How SMS Works
by: Jim Sherman
SMS, or Short Message Service, is the technology behind what we often refer to as ‘text messages’ or ‘SMSes’, as well as what allows for news alerts on cellular phones. In recent years SMS has ballooned to over a 50 billion dollar industry and is quickly taking the communications world by storm.
Short Message Service actually refers to a framework that uniquely allows computers, or in this case phones, to communicate with each other without the need of a central hub. With SMS, phones can find each other, send short packets of information back and forth, and do it all without any central computer to guide them. But because the system does not rely upon fixed lines like a land based telephone system does, the amount of information that can be sent at one time is limited in size. This depends on the language spoken, but for English letters this typically means around 150 characters (Chinese and Japanese letters are limited to 70).
Quite recently, however, new developments in the technology have allowed for even longer messages to be sent. Long or Concatenated SMS is a development that allows multiple messages to be combined to form a single message. In effect, what happens is that your phone actually sends out a few smaller messages and then the receiving phone simply compiles those messages so that for users on both ends, it appears as though the message were cohesive. While there are some limitations, the brilliance behind SMS is that because there is no need for central hubs, and thus the system can be expanded indefinitely without any concerns of it slowing down or becoming more expensive.
The most common form of SMS is ‘texting’. This usually takes place with a cellular phone in which individuals use the letters behind the number pad on their phone to spell out words and phrases and then send them out. Because many companies charge by the word, individuals have come up with a sort of ‘texting slang’ to cut down on the amount of words required to convey a particular message.
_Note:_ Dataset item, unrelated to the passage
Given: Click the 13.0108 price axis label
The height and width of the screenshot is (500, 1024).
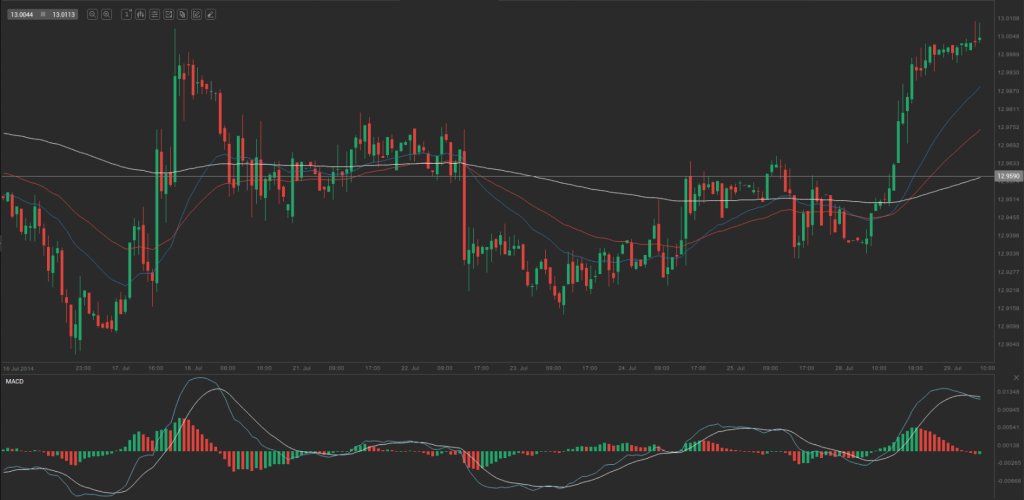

For example, ‘gr8’ and ‘BTW’ mean ‘great’ and ‘by the way’. In addition, other words have just been shortened, such as ‘lata’ to mean ‘later’. Most users simply pick up the lingo through frequent use, and although some slang is widely understood and used, other shortcuts are developed within circles of friends and family.
The major advantage of SMS is its price. The price is typically $0.05 per message, a significant cut below that of traditional telephony and cell phone per-minute charges. The savings of SMS has its roots in the nature of the technology. Short Message Service, like SIP, is modeled on a peer to peer model and not a cog and wheel like traditional communication systems. This means that instead of having to route a message through a central hub, your text goes straight from you to its destination. This has radically cut down on the cost of SMS implementation and led to its overwhelming popularity throughout the world.
Short Message Service (SMS) has radically changed the face of the
communications industry. While the practice has become quite common
throughout the world, it has only recently become popular here in the
United Stats, a growth partly predicated upon, surprisingly enough, its
featured role in the show American Idol. The fact that ‘texting’ is
quickly gaining both in popularity and recognition in the United States is
not surprising however, due to its ability to offer users a cheap, quick,
and often fun way to communicate with friends and family.